Kassel. Eine verblüffende Erklärung gab Roger M. Buergel, künstlerischer Leiter der documenta 12, am Donnerstagabend in einer Veranstaltung des Kasseler Presseclubs im Gleis 1 für seine Attacke auf die Medien im „Spiegel“. Der 45-Jährige hatte die documenta-Kritiker im September als „Lynchmob“ und „ratlose, auf Reflexe getrimmte Kaninchen“ bezeichnet.

Sein Rundumschlag sollte dem „Betriebsklima“ im documenta-Team dienen, sagte Buergel. Die negative Medienkritik habe die Stimmung bei den Angestellten, die sowieso von morgens bis abends angepöbelt worden seien, zu „kolonialisieren“ gedroht. Deshalb habe er ein Zeichen setzen, dieses im „Spiegel“ „strategisch platzieren“ und sich so vor sein Team stellen müssen. „Und da wählen Sie ein internationales Magazin, um Ihre Mitarbeiter zu beruhigen?“, fragte Moderator Rainer Schumann ungläubig nach. Buergel: „Das war der direkteste und effizienteste Weg.“

Was er anders machen würde? „Nichts Wesentliches.“ Nur das schlechte Wetter sei der d 12 abträglich gewesen. Was bleibe? „Die Erinnerung“, erwiderte Buergel, an Euphorie, Dramen, Krisen, Aufregung und den „kompletten Absturz“ am 24. September. Eine unendliche Müdigkeit. Angenehme Verwirrung. Und die Erfahrung, dass Dinge funktionieren, „die vage scheinen, aber nur wagemutig sind“.

Die Dynamik, mit der im Magazin-Projekt, mit den Lunch Lectures und im documenta-Beirat eine eigene Öffentlichkeit entstanden sei, werde weiterleben. All das fortzuführen, sei aber nicht mehr seine Aufgabe. Jetzt werde der Stab weitergereicht.

Noch einmal verteidigte Buergel die „Baumarkt-Ästhetik“ des Pavillons: „Es ist nicht die Zeit für Architektur-Exhibitionismus.“ Fürchterliche Lobby-Architektur passe nicht zu Kunst, die „prekären Existenzzusammenhängen“ entstamme. Er habe nicht „auf Schickheit getrimmte, gierige Erlebnissucher“ oder das angestammte Kunst-Establishment bedienen, sondern eine „Ausstellung für alle“ machen wollen. Deshalb habe er keinen schmucken, geschleckten Schnickschnack, sondern ganz pragmatisch und für wenig Geld für ein großes Publikum Platz schaffen müssen.
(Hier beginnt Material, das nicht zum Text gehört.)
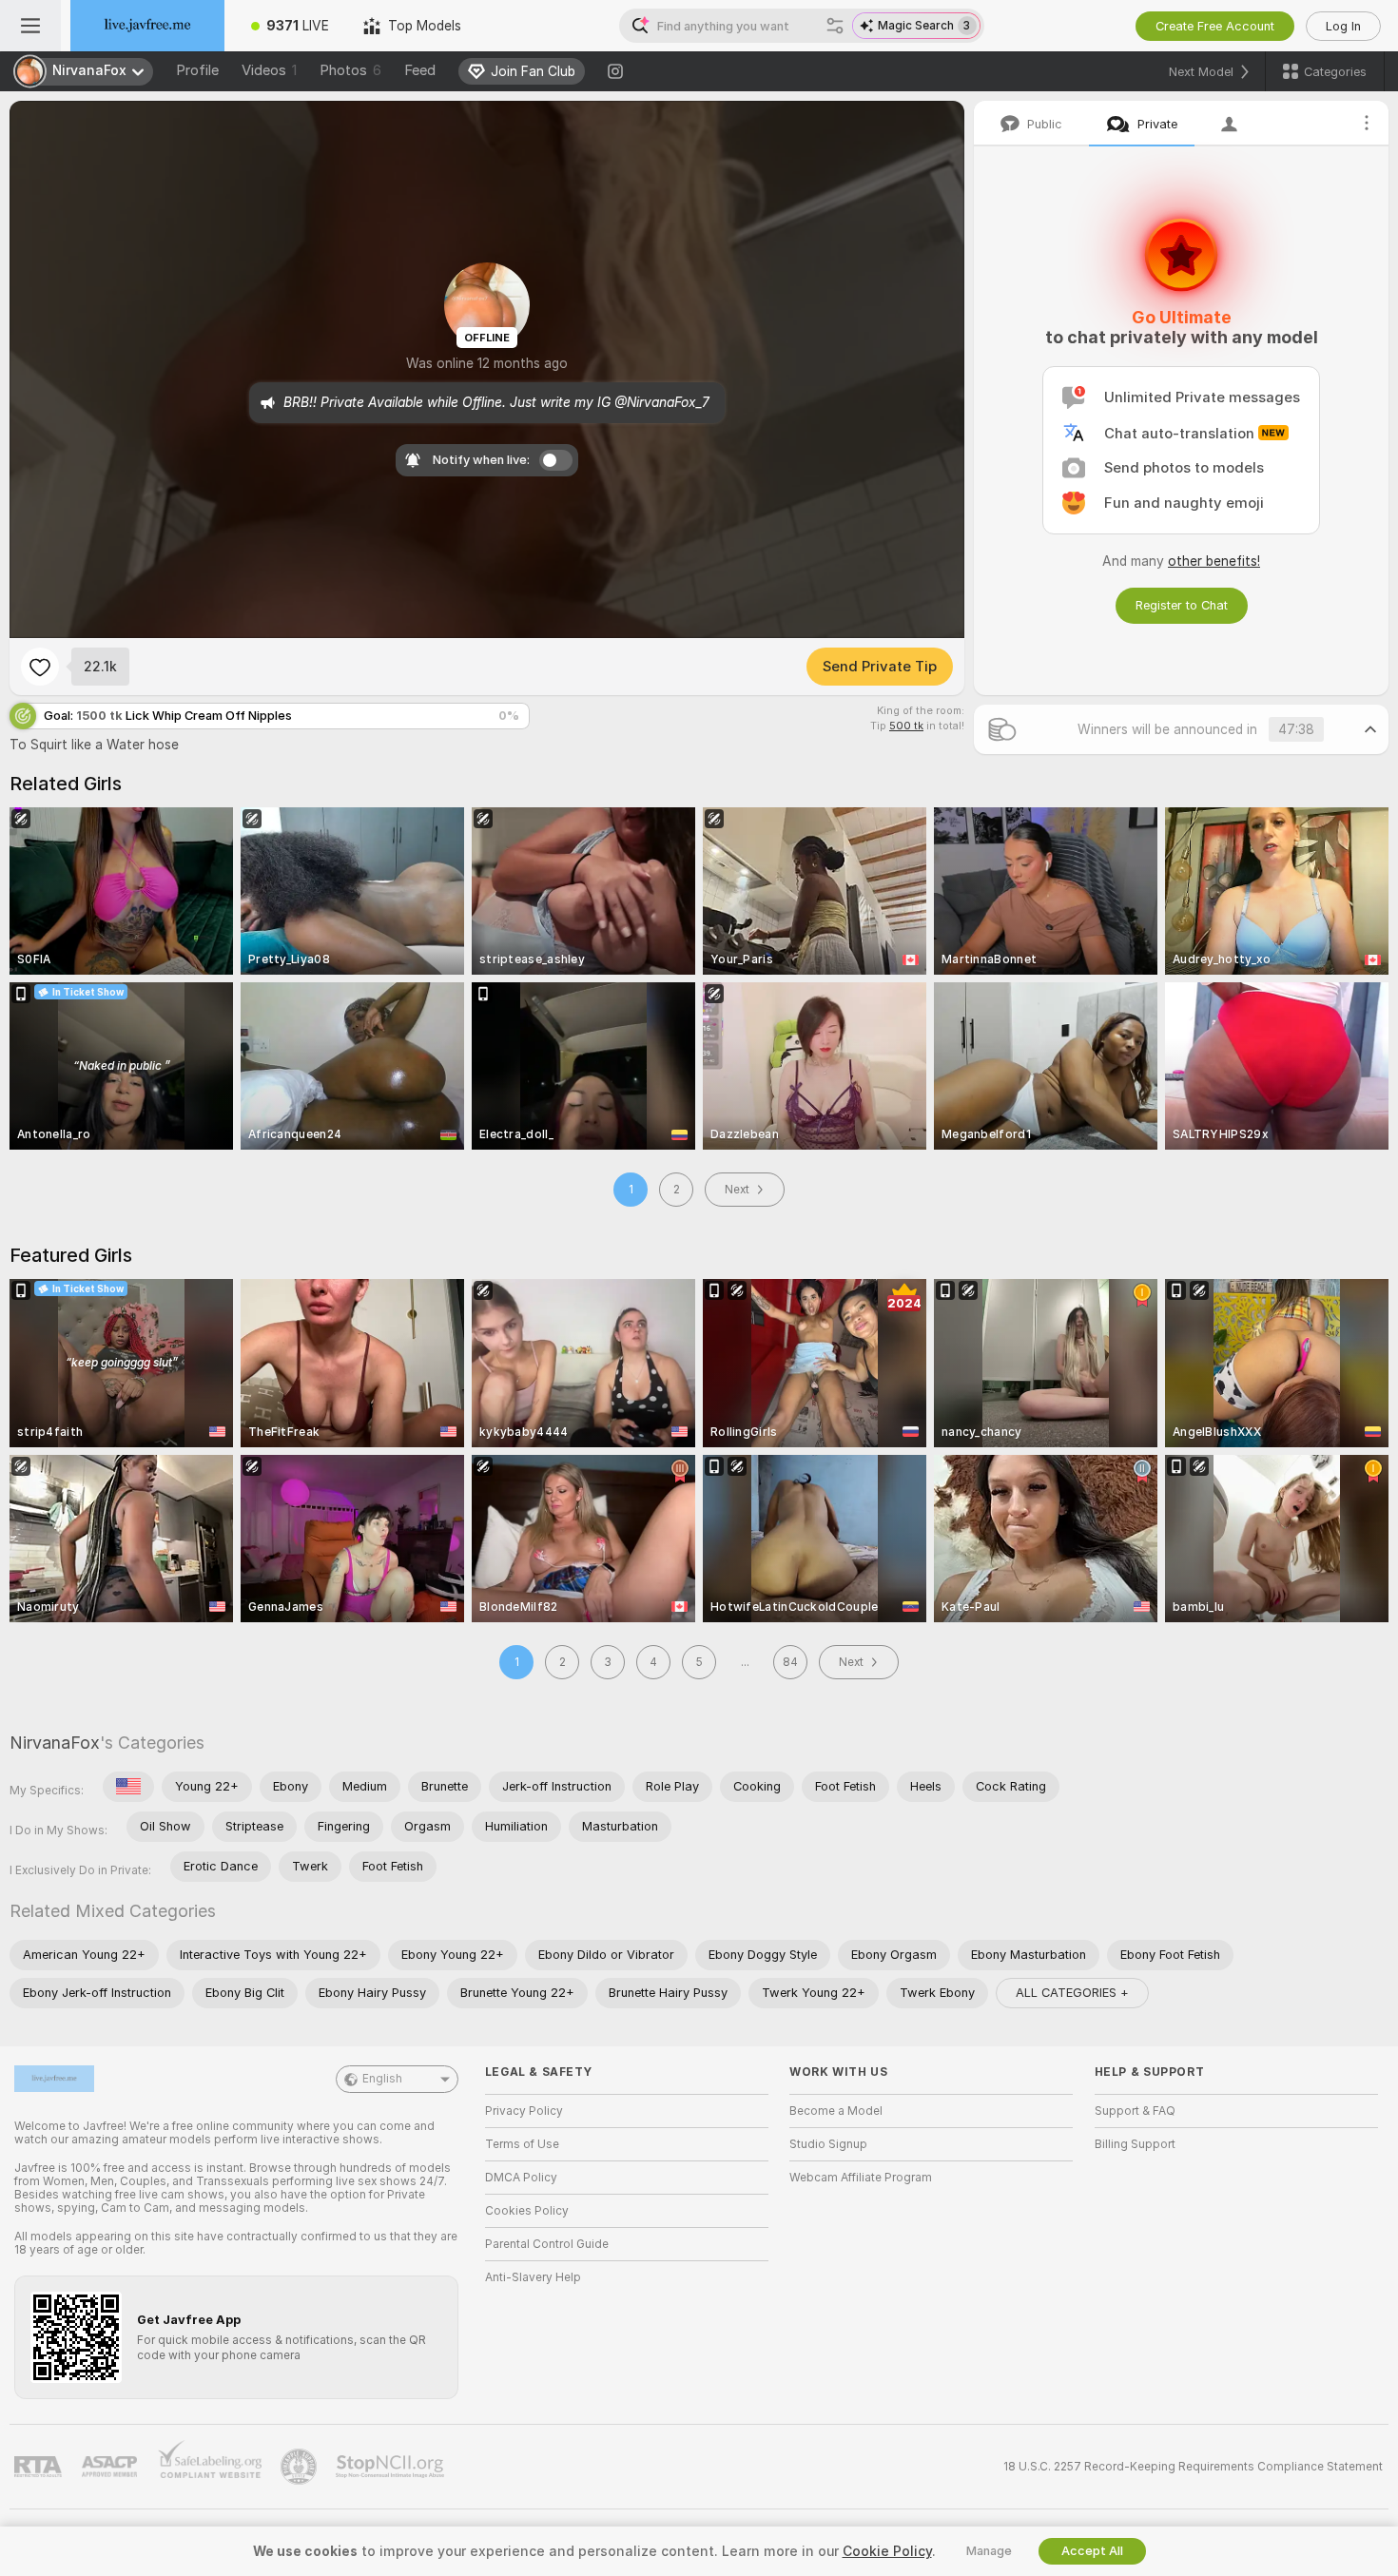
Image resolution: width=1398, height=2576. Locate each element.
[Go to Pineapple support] (300, 2467)
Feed (420, 70)
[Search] (835, 25)
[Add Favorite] (40, 667)
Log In (1343, 26)
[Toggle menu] (30, 25)
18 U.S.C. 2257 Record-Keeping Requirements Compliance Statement (1193, 2466)
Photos (350, 70)
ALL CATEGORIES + (1072, 1992)
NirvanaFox (55, 1743)
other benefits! (1214, 561)
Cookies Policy (527, 2211)
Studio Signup (828, 2144)
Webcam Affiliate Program (860, 2177)
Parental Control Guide (547, 2244)
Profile (197, 70)
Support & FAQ (1135, 2111)
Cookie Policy (887, 2551)
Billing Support (1135, 2144)
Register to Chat (1182, 605)
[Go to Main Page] (147, 25)
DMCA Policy (521, 2177)
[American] (128, 1787)
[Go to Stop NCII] (392, 2466)
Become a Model (836, 2111)
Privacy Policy (524, 2111)
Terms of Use (522, 2144)
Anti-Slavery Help (533, 2277)
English (382, 2078)
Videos (269, 70)
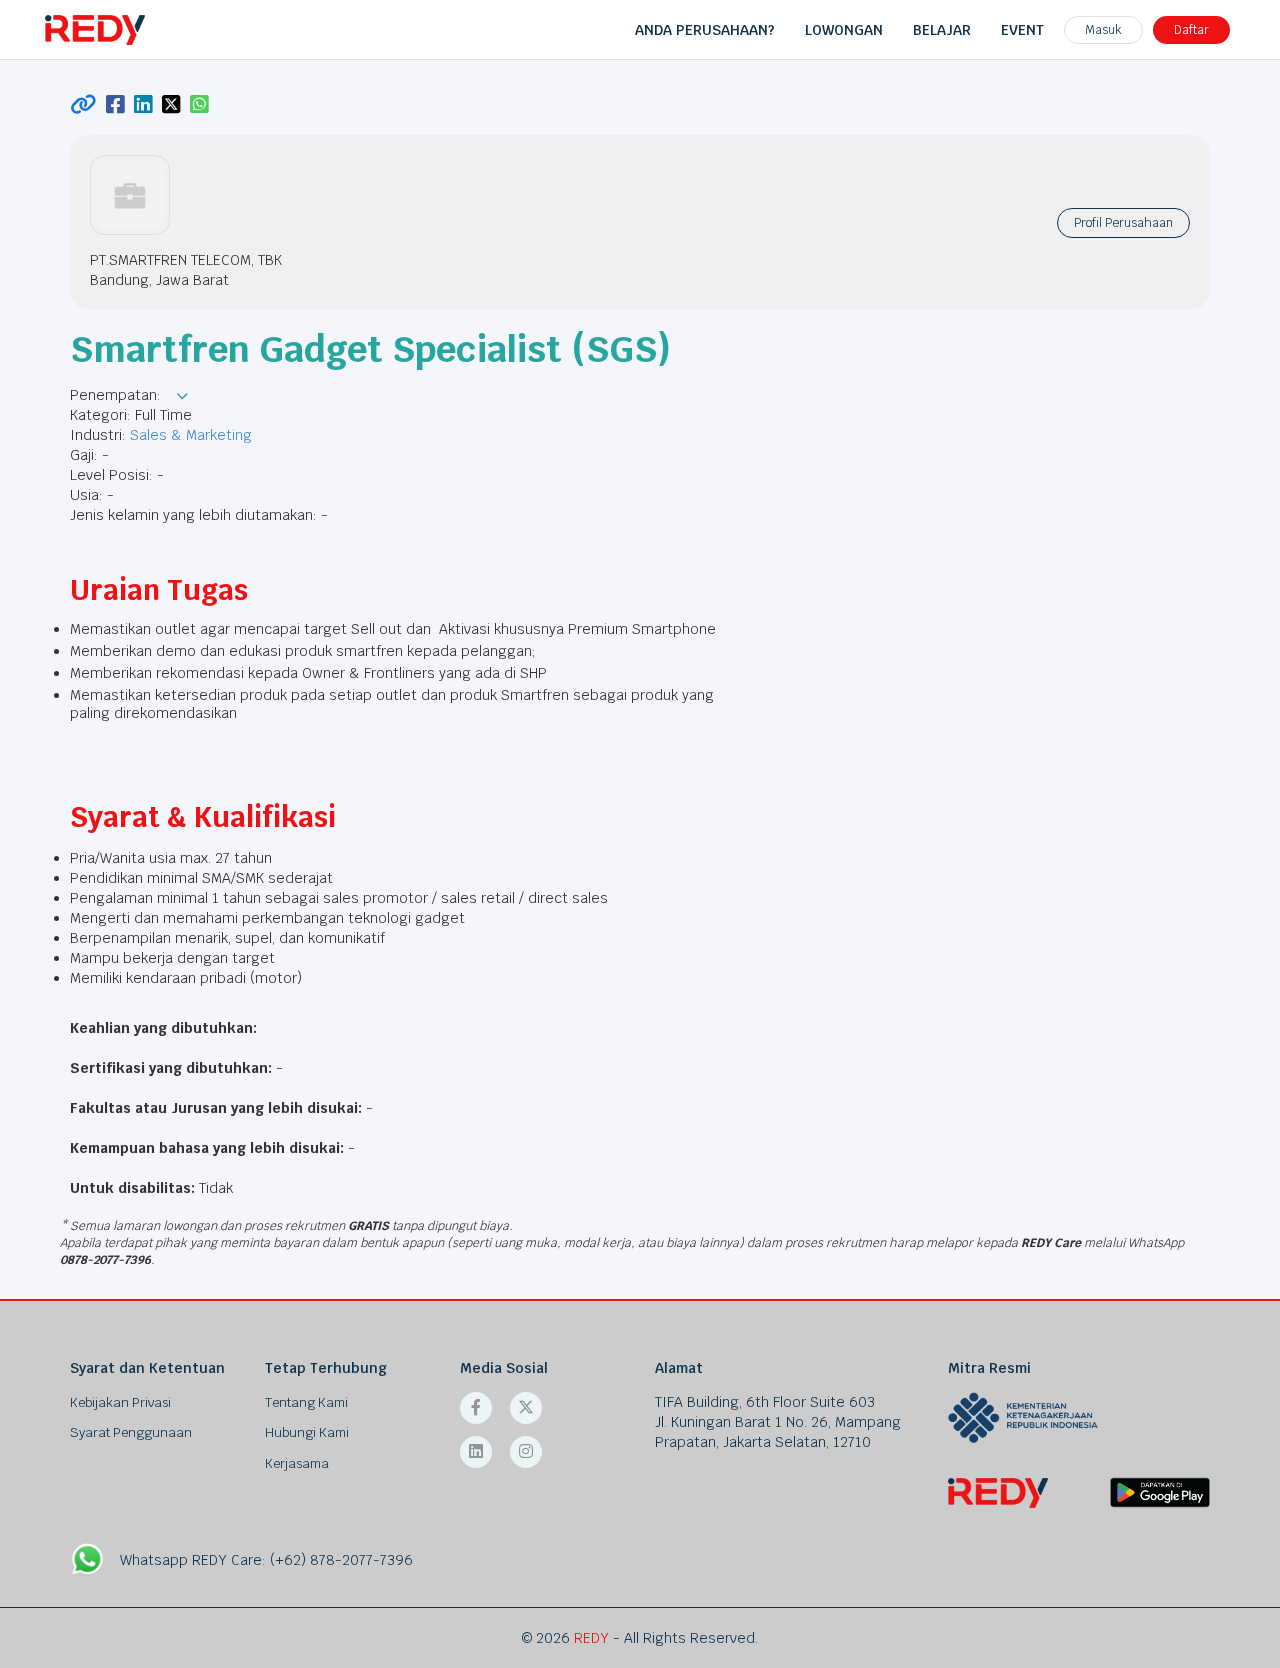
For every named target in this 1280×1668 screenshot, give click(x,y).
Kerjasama (297, 1463)
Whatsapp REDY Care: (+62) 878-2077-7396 (266, 1560)
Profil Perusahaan (1123, 223)
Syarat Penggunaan (131, 1432)
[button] (182, 396)
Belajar (942, 30)
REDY (591, 1638)
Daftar (1191, 30)
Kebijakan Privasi (120, 1402)
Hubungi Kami (307, 1432)
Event (1022, 30)
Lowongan (844, 30)
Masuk (1103, 30)
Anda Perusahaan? (705, 30)
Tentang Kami (306, 1402)
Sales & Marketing (191, 435)
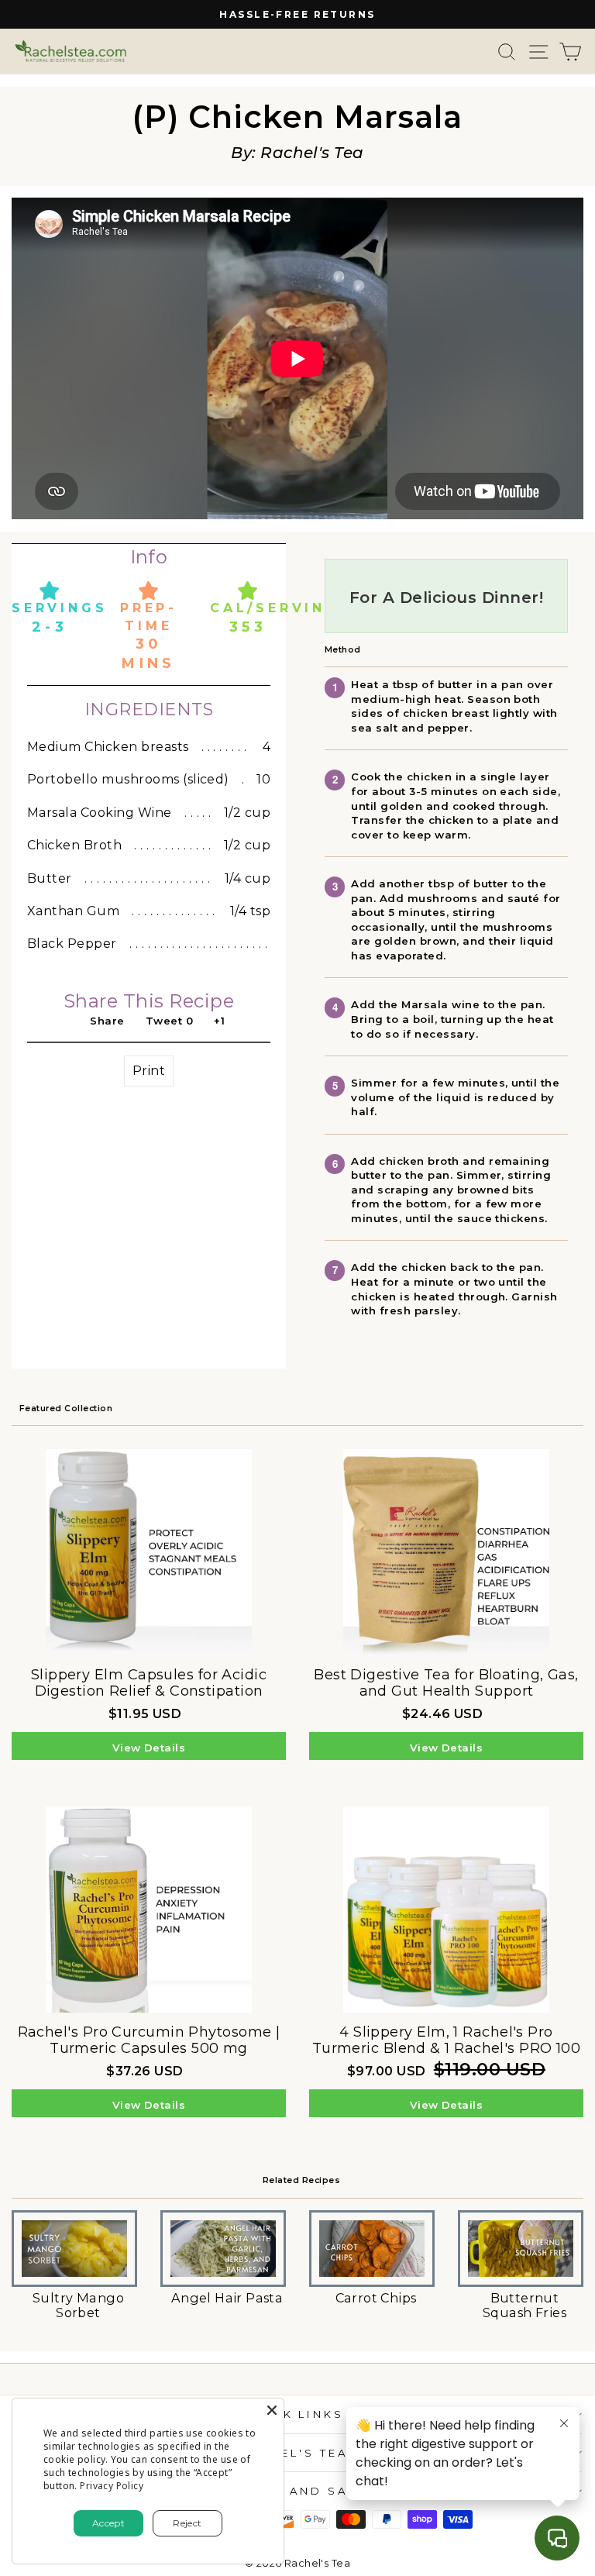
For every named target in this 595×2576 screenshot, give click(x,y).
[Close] (272, 2410)
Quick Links (294, 2414)
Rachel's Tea (293, 2453)
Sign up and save (293, 2491)
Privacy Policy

Das Fernbleiben des Starkochs Ferran Adrià habe dem Publikum die bittere Lektion erteilt, „dass nicht alles für alle jederzeit zu haben ist. Man ist komplett unerwachsen, wenn man das nicht kapiert“. Bill Gates versuche seit drei Jahren, einen Tisch in Adriàs Restaurant zu bekommen - „aber Leute aus Kassel waren da“.

Lebendigkeit, Experimente, Improvisation seien geradezu eine ethische Pflicht für die documenta, damit sie „nicht wie weiland Rom in ihrer Monumentalität erstarrt“, sagte Buergel. Es sei die Stärke der documenta, bekräftigte deren Geschäftsführer Bernd Leifeld, sich „jedes Mal aufs Neue zu definieren“, auch immer neu zu provozieren. Ein neuer documenta-König werde wieder „alle Möglichkeiten und keinerlei Verpflichtung“ haben. Buergel habe die documenta weitergebracht. „Ich habe einen 100-tägigen Festsommer gehabt“, sagte Leifeld. Eine Einschätzung, die die überwiegende Zahl im Publikum teilte.